The test statistics is defined as likelihood ratio between backogrund only model and the best fit model
$$ q_0 = -2 \mathrm{ln} \frac{L(n|s=0,b)}{L(n|s,b)} $$
In the simple counting experiment, the Likelihood $L$ is Poisson distribution. The test statistics can be written as
$$ q_0 = -2 \mathrm{ln} \frac{\mathrm{Poisson}(n|b)}{\mathrm{Poisson}(n|s+b)}$$




In [1]:
!pip install iminuit



In [2]:
import numpy as np
import matplotlib.pyplot as plt
import iminuit.minimize as minimize
from tqdm import tqdm
import scipy
from scipy.stats import poisson

# Define test statistics q_0 for Frequentist approach
# 1. We require signal event s >0 for positive signal yield.
#    Therefore, the test statistics q_0 is 0 if N_obs <= Nb
# 2. Compute two Poisson loglikelihood of
#    a) backgorund only model
#    b) signal+background model
#    Evaluate -2 log likelihood ratio between a) and b)

def q0(N_obs, N_b):
    if N_obs <= N_b:
        # If N_obs is less than or equal to N_b, return q0 = 0
        return 0
    else:
        # Calculate the Poisson log likelihood for the background-only model
        log_likelihood_bg = poisson.logpmf(N_obs, N_b)

        # Calculate the Poisson log likelihood for the signal+background model
        log_likelihood_sig_bg = poisson.logpmf(N_obs, N_obs)

        # Calculate -2 * log likelihood ratio
        q0_out = -2 * (log_likelihood_bg - log_likelihood_sig_bg)
        return q0_out

In [3]:
def FreqnetistZ0(N_obs, N_b, n_experiments = 10000):
    # Set a random seed for reproducibility
    np.random.seed(seed=8)

    # Number of toy experiments to generate

    # Step 1: Generate toy experiments and compute q_0 for each experiment
    q_0_values = []

    for _ in range(n_experiments):
        # Generate a random toy experiment based on the background-only model
        toy_experiment = np.random.poisson(N_b)

        # Calculate the q_0 value for this toy experiment
        q_0_value = q0(toy_experiment, N_b)
        q_0_values.append(q_0_value)

    # Step 2: Compute the p-value
    q_0_obs = q0(N_obs, N_b)
    p_value = np.mean(np.array(q_0_values) >= q_0_obs)
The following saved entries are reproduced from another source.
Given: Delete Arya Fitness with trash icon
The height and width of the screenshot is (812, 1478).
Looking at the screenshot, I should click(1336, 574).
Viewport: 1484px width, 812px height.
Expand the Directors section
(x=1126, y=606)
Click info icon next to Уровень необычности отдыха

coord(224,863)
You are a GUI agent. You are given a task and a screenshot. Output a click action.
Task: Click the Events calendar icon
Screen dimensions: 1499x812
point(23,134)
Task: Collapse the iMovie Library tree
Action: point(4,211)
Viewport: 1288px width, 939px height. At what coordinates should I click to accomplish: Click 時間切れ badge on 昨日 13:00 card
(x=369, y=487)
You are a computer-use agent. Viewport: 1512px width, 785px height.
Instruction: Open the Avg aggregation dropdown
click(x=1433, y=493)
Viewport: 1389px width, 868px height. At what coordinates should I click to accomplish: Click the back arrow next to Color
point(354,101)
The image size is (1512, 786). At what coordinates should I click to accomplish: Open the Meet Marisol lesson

    # Step 3: Calculate the Z-score
    Zscore = np.sqrt(2) * scipy.stats.norm.ppf(1 - p_value)

    return Zscore

Now, let's apply our code for numerical calculations.

Consider the case that backogrund only model with yields b=0.5 and observed events n=5.

Calclate discovery significance.

In [4]:
Nobs=5
Nb=0.5

print("Z0freq:%.2f"%(FreqnetistZ0(Nobs,Nb)))

Z0freq:5.26


Q1: How is the number compared to the Baysian signficance from homework5?

We recall that the: $$Z_{0,bayesian}\approx 4.19$$
So we find that: $$Z_{0,frequentist}>Z_{0,bayesian}$$

Consdier a background only model with yields b=4 and observed events n=5. Calculate Baysian signifiance and Frequqnt signficance, and compare the results.

In [5]:
#We recall:
def BayesianZ0(N_obs,N_b):
    # Write your code here
    pvalue = 1-poisson.cdf(N_obs, N_b)
    Zscore= scipy.stats.norm.ppf(1-pvalue)
    return Zscore

In [6]:
Nobs = 5
Nb = 4
print(f'Bayesian: {round(BayesianZ0(Nobs,Nb),4)}')
print(f'Freuentist: {round(FreqnetistZ0(Nobs,Nb),4)}')

Bayesian: 0.7896
Freuentist: 0.4802


We find that the Bayessian significance here is larger, with:
$$Z_{0,frequentist}\approx0.4802; Z_{0,bayesian}\approx0.7896$$
Such that:
$$Z_{0,frequentist}<Z_{0,bayesian}$$
$$$$
This is consistent from the fact that the significance it is calculated two diferent ways, and it could have diferent values for diferent paramenters and observations.